Metadata-Version: 2.1
Name: hasami
Version: 0.0.1
Summary: Sentence segmentation for japanese text
Home-page: https://github.com/mkartawijaya/hasami
Author: Martin Kartawijaya
Author-email: pypi@m.kartawijaya.dev
License: BSD-3-Clause
Keywords: japanese,sentence,segmentation,nlp,sbd
Platform: UNKNOWN
Classifier: Development Status :: 3 - Alpha
Classifier: Programming Language :: Python :: 3
Classifier: Operating System :: OS Independent
Classifier: License :: OSI Approved :: BSD License
Classifier: Topic :: Text Processing :: Linguistic
Classifier: Natural Language :: Japanese
Requires-Python: >=3.6
Description-Content-Type: text/markdown

# Hasami

Hasami is a tool to perform sentence segmentation on japanese text.

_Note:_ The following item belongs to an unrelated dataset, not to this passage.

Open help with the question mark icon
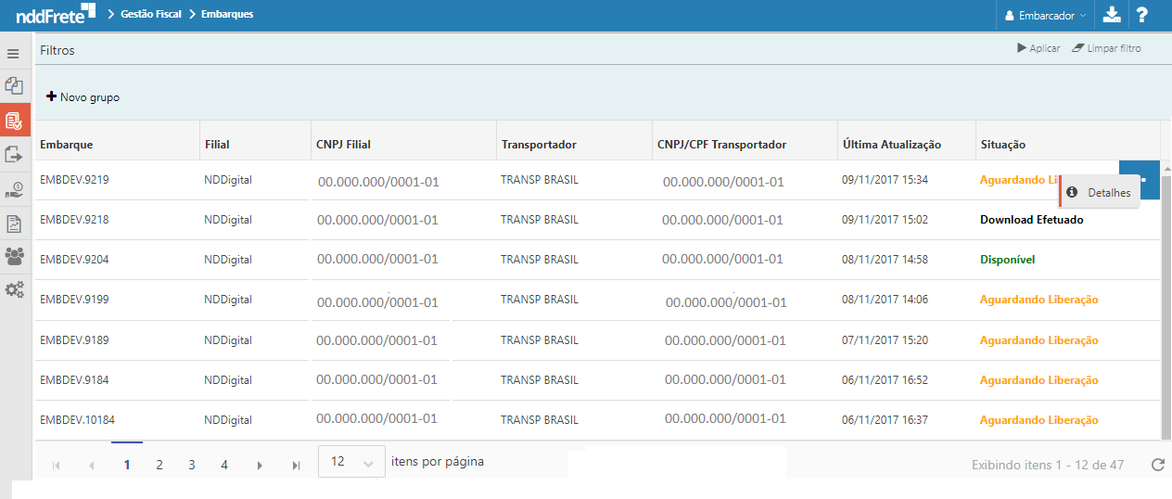The height and width of the screenshot is (499, 1172). click(1142, 15)
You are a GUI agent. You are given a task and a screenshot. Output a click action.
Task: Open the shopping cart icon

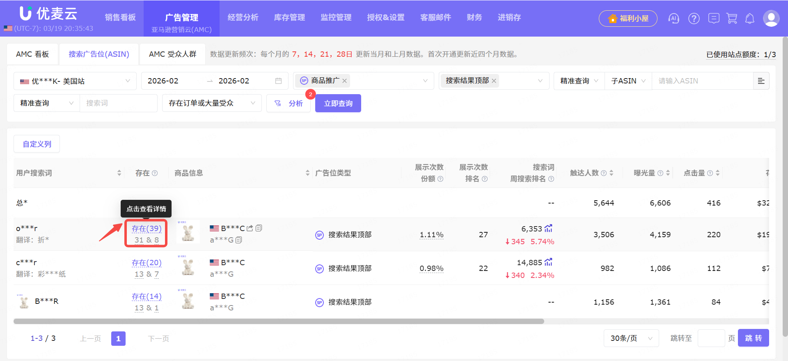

* In addition to simply splitting on sentence-ending markers like `！？。` 
  it will treat runs of sentence-ending characters as a single sentence ending.
* It will not split enclosed sentences, i.e. those in quotes or parentheses.
* It can be configured with custom sentence-ending markers and enclosures 
  in case the defaults don't cover your needs.
* You can define exceptions for when not to split sentences.

## Installation

```bash
pip install hasami
```

## Usage

A simple command line interface is provided to use the functionality
without having to write your own script. Input is read from `stdin` or from a file.
```bash
$ echo "これが最初の文。これは二番目の文。これが最後の文。" | tee input.txt | hasami
これが最初の文。
これは二番目の文。
これが最後の文。

$ hasami input.txt
これが最初の文。
これは二番目の文。
これが最後の文。
```

To use in your code: 

```python
import hasami

hasami.segment_sentences('これが最初の文。これは二番目の文。これが最後の文。')
# => ['これが最初の文。', 'これは二番目の文。', 'これが最後の文。']
```

*More complex examples will follow soon, please refer to the test cases in the meantime.* 

## License

Licensed under the BSD-3-Clause License